Initially appeared on doktorko.com 11/2/2005.
When i was in high school (at Zobel - Animo La Salle!), i fancied myself quite the smart aleck. Although i was a member of the so-called "Honors Class," i was a royal pain. My attitude was horrible: i would ignore my teachers' lectures, make fun of their probinsyano accents, and slack through my classes with wild abandon. I would read adventure novels instead of textbooks and watch TV on a school night. I would memorize guitar chords in favor of facts and figures. But still i coasted through high school with flying colors. I would cram a Quarter's worth of readings into the night before the exam and still manage to eke out a high grade. I would engage my Science and Christian Living teachers in heated debates about their subject matters - and still come out smelling like roses.
In sum, i was not a student that my teachers liked at all. Every year - without fail - one teacher would pull me aside and tell me that i had great potential... but that i had to clean up my act. Through the grapevine, i heard that my teachers hated me, that they thought my girlfriend (who is now my wife) was too good for me, that i would get her pregnant and ruin our lives forever. Well, this served as reinforcement, and the more i felt their seething hatred, the more of an @$$ho!e i became. Hate begets hate, after all.
(To be fair, they weren't all bad. Some were actually pretty supportive. But there were enough bad apples to spoil the lot, so to speak.)

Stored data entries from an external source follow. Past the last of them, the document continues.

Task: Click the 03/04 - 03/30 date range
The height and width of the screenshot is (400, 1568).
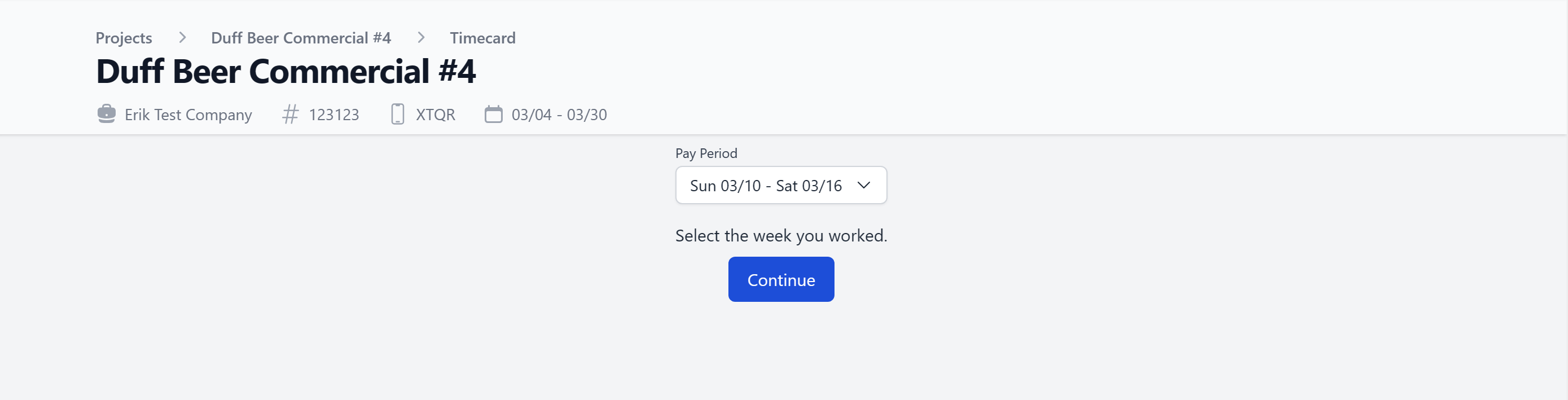Action: click(559, 115)
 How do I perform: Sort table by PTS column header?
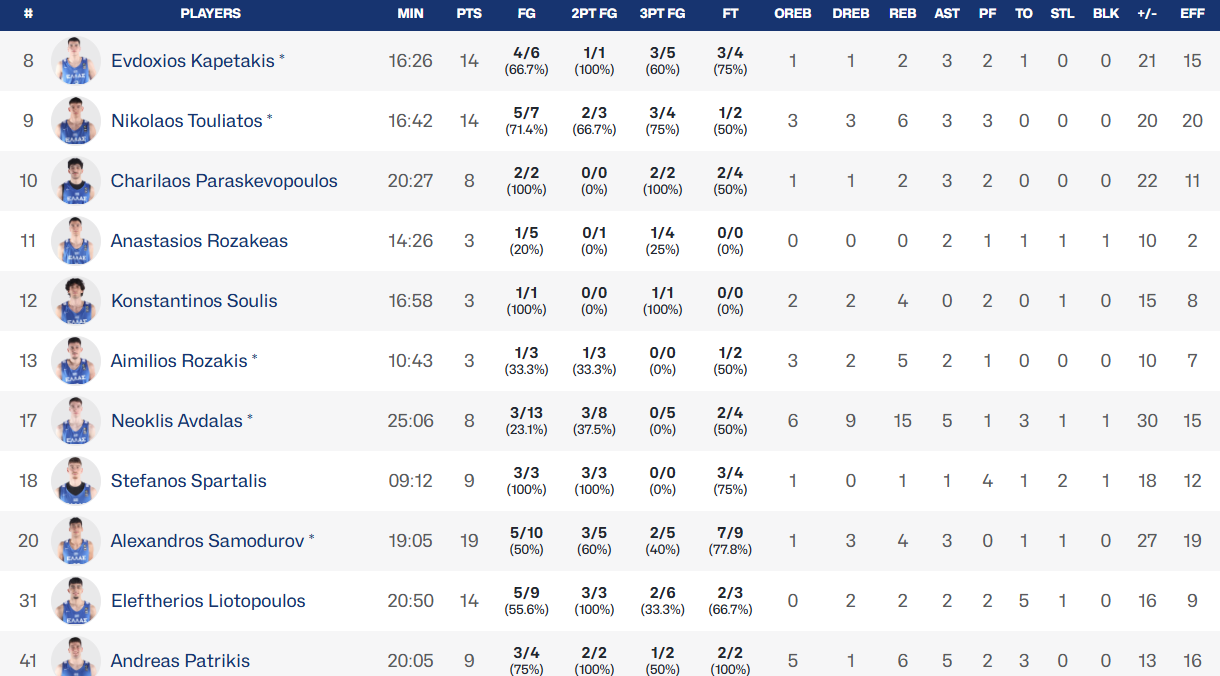coord(468,14)
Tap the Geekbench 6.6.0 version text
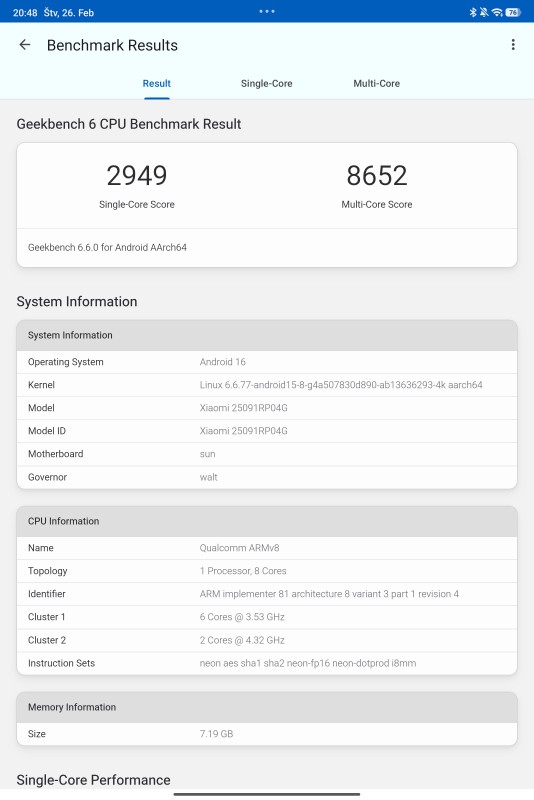Viewport: 534px width, 800px height. 107,247
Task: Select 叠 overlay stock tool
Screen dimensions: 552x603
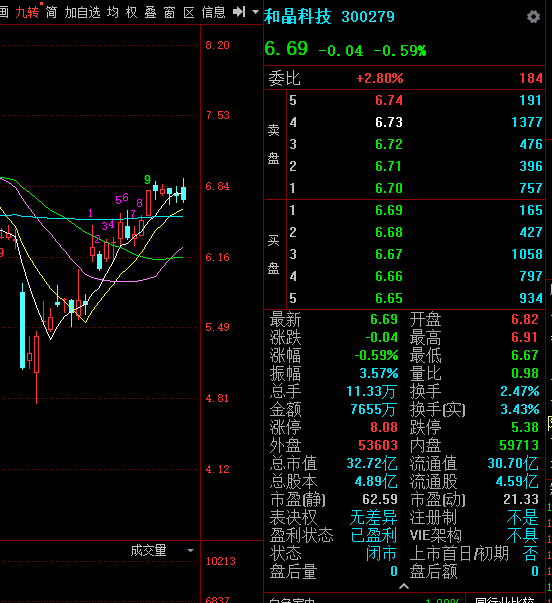Action: point(150,12)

Eventually, i graduated from high school, went on to DLSU, and finished Medicine. That should have been the end of that, but whenever i thought about my high school teachers, all my youthful angst came rushing back. I started seeing red and felt fire burning in my veins. It made me want to piss in their coffee cups and kick their faces in. All those years of putting me down and trying to rein me in - well, who has the last laugh now? Who has the MD degree and will be making more money than you've ever dreamed of? Answer me, you [expletive deleted]!!! I wanted to go back there, storm into the faculty room, and start screaming at them like a bad soap opera. For one reason or another, i never actually did it. But it was always a secret desire that burned within me.
However –
Before coming to the US, i taught Anatomy in my alma mater for just over a year. It was then that i understood how my own teachers had felt. It was then that i realized - clear as day - why they were so negative towards me all those years.

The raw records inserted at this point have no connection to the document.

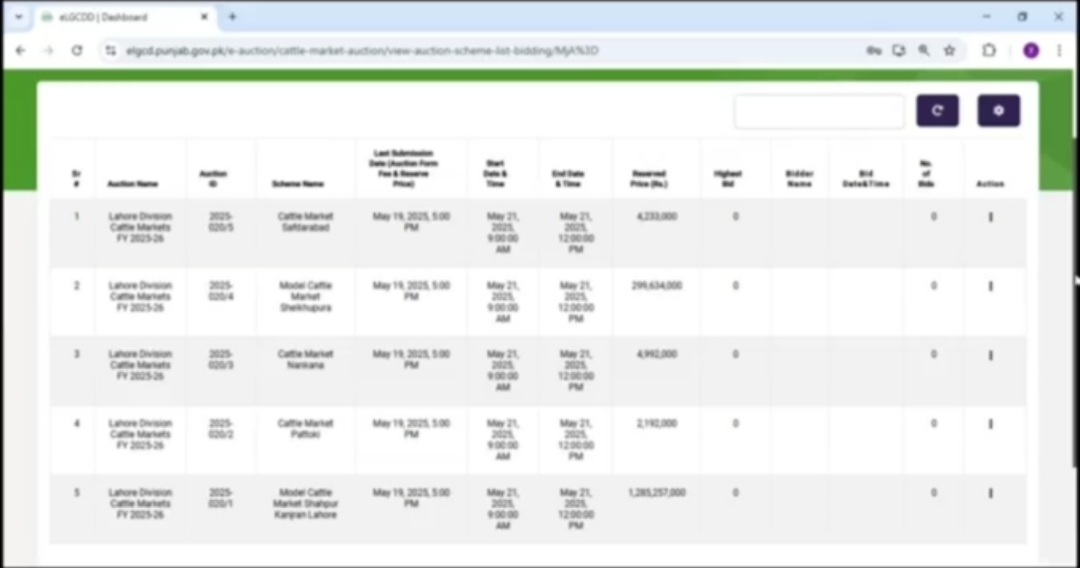This screenshot has height=568, width=1080.
Task: Expand the tab search dropdown arrow
Action: [18, 17]
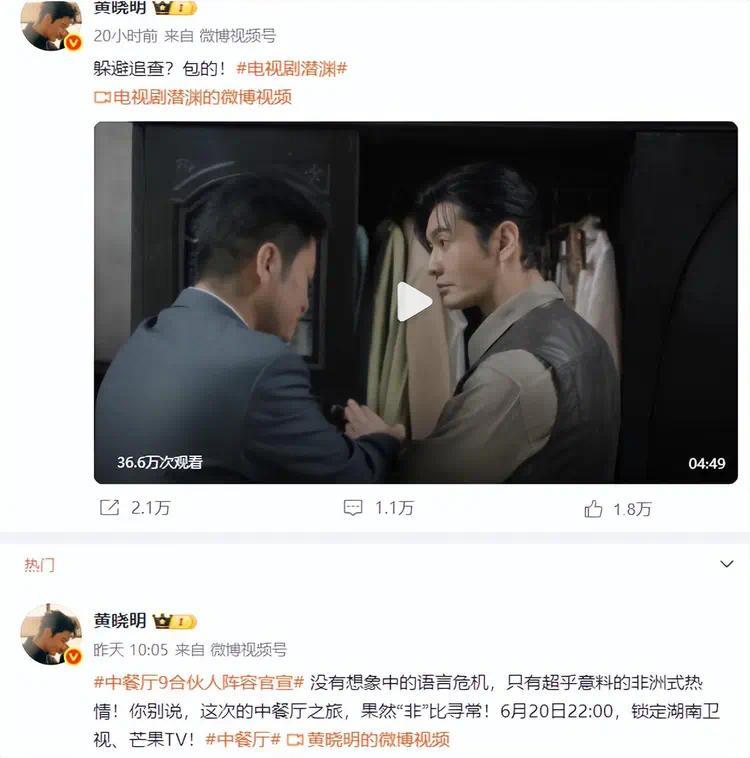Viewport: 750px width, 758px height.
Task: Open the #电视剧潜渊# hashtag
Action: point(292,69)
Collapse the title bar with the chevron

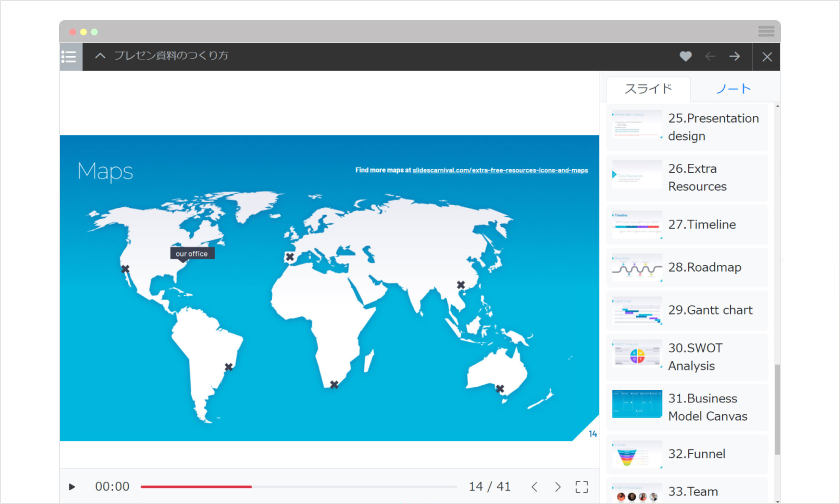click(100, 57)
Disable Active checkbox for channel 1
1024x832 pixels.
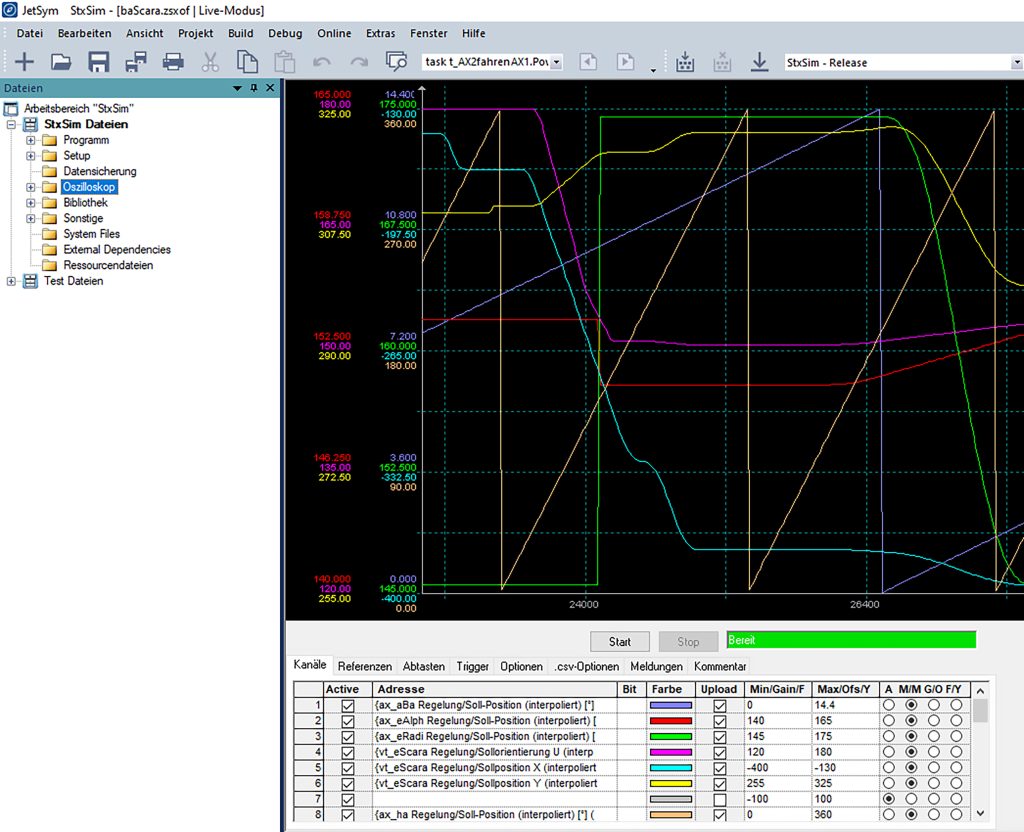tap(347, 705)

Standing in front of a hundred students with a meticulously-crafted lesson plan and train-of-thought, you dread those little distractions that divert the attention of the class away from you. You hope that you know enough to teach these young minds - that you actually know enough that you'll be able to answer their questions when they pop up. You admire the brilliant student who is able to answer all your questions - but you're also a little afraid of him because you might not be able to answer all his questions. You're afraid that you'll slip up, that the little chink in your armor will be exposed, and that the students will lose respect in you and label you tanga. And whenever the smart aleck speaks up - you hate him just a little more than before and try to put him down to impose your authority, to show him that it's you and you alone who are in charge.
We think of our figures of authority in terms of archetypes; not humans, but rather immutable icons with only one facet to their personalities. The Congressman as Manhik-Manaog, the teacher as Miss Tapia, the Medical Consultant as - well - a Medical Consultant. As up-and-coming youngsters we try to impose ourselves, bending others to our will; everyone else is dumb and irrelevant, i'm the only one that matters. It's easy to feel oppressed, like the world has wronged us somehow, that people need to understand us and not the other way around.
But as we grow older (and hopefully wiser), the shoe gets put on the other foot. We watch the new up-and-coming younger people impose themselves and try to bend others to their will, thinking that we are dumb and irrelevant and that they are the only ones that matter. At once we admire and cringe away from their terrible power and arrogance. Then - and only then - do we realize how narrow our worldviews really were.
So what i really learned from high school (and perhaps the better part of my early life) is this: that we are all human; that we all harbor secret hopes and fears; that no one - no one! - is immune to insecurites. No matter how brave the front that we put on - for our students, our clients, our patients - at the end of the day, we all come home battered, broken, and spent.